# [TASK TO CARRY OUT]
Replace "icon" with "button" in the lines from the start of the records through the line containing "I will point(46,301).", leaving everything else unchanged.

# [THE INPUT]
►
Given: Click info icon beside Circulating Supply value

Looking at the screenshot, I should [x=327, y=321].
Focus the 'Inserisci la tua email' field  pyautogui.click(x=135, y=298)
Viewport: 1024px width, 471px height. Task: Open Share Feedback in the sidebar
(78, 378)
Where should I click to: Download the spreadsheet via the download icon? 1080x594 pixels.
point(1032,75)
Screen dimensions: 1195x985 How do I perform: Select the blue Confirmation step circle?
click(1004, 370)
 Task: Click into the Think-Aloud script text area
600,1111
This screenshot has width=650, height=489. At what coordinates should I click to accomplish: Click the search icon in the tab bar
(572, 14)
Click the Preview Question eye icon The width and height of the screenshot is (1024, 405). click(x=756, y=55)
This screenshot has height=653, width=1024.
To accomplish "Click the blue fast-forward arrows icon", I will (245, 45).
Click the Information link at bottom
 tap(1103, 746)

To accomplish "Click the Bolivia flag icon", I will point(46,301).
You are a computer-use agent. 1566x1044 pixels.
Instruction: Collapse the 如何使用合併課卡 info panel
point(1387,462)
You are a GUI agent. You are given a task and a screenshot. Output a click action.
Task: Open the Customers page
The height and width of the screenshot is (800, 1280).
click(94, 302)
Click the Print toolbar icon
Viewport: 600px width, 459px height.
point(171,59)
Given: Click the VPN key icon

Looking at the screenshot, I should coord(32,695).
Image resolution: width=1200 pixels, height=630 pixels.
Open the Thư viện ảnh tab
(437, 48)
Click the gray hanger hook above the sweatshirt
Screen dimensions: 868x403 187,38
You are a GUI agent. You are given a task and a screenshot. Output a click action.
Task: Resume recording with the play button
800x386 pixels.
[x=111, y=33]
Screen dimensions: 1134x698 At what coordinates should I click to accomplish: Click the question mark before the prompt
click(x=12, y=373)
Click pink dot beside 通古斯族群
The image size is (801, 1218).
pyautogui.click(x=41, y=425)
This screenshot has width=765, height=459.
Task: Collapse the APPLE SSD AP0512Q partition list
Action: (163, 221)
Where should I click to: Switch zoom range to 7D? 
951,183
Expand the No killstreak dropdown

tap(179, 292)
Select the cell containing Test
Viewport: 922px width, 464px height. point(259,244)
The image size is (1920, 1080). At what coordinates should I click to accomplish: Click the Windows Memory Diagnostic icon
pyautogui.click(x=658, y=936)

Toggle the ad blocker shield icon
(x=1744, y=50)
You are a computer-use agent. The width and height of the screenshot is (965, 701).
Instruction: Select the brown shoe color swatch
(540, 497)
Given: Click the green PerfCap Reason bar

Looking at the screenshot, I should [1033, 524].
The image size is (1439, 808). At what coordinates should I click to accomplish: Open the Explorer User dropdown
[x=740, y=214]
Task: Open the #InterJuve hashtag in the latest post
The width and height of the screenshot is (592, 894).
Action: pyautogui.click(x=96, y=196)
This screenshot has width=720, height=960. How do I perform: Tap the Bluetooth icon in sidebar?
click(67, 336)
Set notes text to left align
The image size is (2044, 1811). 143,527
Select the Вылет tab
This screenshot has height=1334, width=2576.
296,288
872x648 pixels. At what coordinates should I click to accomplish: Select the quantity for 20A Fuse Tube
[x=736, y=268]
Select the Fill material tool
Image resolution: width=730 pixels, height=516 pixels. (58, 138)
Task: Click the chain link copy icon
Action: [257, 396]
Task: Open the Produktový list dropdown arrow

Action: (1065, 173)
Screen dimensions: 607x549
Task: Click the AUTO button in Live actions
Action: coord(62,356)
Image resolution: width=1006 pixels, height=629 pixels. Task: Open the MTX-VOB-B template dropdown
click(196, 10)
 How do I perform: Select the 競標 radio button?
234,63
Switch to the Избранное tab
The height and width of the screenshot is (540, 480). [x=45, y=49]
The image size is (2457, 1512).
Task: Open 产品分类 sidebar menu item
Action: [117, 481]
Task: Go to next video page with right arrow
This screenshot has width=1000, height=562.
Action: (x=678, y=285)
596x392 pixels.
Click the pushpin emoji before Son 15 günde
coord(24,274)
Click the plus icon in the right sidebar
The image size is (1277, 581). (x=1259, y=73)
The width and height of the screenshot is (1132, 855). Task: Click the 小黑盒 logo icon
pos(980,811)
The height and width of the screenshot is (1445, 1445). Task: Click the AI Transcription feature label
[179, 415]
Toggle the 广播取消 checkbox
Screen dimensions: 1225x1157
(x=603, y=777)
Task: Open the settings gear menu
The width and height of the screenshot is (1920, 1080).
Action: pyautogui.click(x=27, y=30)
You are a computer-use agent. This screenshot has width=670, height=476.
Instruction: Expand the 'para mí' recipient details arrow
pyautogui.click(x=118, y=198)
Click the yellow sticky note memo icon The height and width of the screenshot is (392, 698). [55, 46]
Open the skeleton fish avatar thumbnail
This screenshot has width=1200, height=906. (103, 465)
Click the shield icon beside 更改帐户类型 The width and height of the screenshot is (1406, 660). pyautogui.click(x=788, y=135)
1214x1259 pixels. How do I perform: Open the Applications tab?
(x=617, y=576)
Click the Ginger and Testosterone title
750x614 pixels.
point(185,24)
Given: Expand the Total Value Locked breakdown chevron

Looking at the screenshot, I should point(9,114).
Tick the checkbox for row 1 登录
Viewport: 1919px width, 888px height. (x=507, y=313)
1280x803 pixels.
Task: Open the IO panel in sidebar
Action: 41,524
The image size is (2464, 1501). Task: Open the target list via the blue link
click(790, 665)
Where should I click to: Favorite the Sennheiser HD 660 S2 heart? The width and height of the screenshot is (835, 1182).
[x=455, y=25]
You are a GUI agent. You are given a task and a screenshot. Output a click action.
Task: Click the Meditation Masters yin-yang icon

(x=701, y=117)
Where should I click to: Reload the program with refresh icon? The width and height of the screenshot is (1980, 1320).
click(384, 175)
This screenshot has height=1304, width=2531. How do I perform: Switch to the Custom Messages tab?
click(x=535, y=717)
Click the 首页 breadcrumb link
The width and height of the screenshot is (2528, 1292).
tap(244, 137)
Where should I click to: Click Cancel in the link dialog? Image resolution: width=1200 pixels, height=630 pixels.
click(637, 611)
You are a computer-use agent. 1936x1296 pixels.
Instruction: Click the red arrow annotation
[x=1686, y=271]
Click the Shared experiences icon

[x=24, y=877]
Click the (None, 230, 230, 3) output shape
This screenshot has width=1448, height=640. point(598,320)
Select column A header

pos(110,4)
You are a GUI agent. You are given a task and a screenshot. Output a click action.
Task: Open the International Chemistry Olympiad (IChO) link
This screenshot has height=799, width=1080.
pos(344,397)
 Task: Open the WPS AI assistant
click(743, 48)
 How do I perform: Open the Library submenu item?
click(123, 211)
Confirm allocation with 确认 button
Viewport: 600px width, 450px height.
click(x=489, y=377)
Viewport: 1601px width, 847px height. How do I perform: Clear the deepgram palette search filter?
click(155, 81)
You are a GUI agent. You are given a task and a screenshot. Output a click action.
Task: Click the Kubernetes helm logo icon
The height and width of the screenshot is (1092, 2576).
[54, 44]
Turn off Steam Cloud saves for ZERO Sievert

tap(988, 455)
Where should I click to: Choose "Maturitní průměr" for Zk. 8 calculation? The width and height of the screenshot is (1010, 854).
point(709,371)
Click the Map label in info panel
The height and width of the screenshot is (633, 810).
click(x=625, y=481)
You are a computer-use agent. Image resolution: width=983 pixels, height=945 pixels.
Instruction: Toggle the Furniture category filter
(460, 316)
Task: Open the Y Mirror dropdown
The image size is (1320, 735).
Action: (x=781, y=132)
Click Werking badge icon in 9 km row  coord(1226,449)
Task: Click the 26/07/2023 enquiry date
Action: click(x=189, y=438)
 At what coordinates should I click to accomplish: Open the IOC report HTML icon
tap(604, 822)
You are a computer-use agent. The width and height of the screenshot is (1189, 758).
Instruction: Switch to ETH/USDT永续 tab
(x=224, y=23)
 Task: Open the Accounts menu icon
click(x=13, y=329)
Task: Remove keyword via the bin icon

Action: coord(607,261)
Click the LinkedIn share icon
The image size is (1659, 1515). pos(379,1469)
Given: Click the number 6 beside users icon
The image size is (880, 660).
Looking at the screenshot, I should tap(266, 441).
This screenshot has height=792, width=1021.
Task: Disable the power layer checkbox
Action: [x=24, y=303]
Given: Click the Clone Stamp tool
◄
# [CORRECT OUTPUT]
Given: Click info button beside Circulating Supply value

Looking at the screenshot, I should [x=327, y=321].
Focus the 'Inserisci la tua email' field  pyautogui.click(x=135, y=298)
Viewport: 1024px width, 471px height. Task: Open Share Feedback in the sidebar
(78, 378)
Where should I click to: Download the spreadsheet via the download button? 1080x594 pixels.
point(1032,75)
Screen dimensions: 1195x985 How do I perform: Select the blue Confirmation step circle?
click(1004, 370)
 Task: Click into the Think-Aloud script text area
600,1111
This screenshot has width=650, height=489. At what coordinates should I click to accomplish: Click the search button in the tab bar
(572, 14)
Click the Preview Question eye button The width and height of the screenshot is (1024, 405). click(x=756, y=55)
This screenshot has height=653, width=1024.
To accomplish "Click the blue fast-forward arrows button", I will (245, 45).
Click the Information link at bottom
 tap(1103, 746)

To accomplish "Click the Bolivia flag button", I will point(46,301).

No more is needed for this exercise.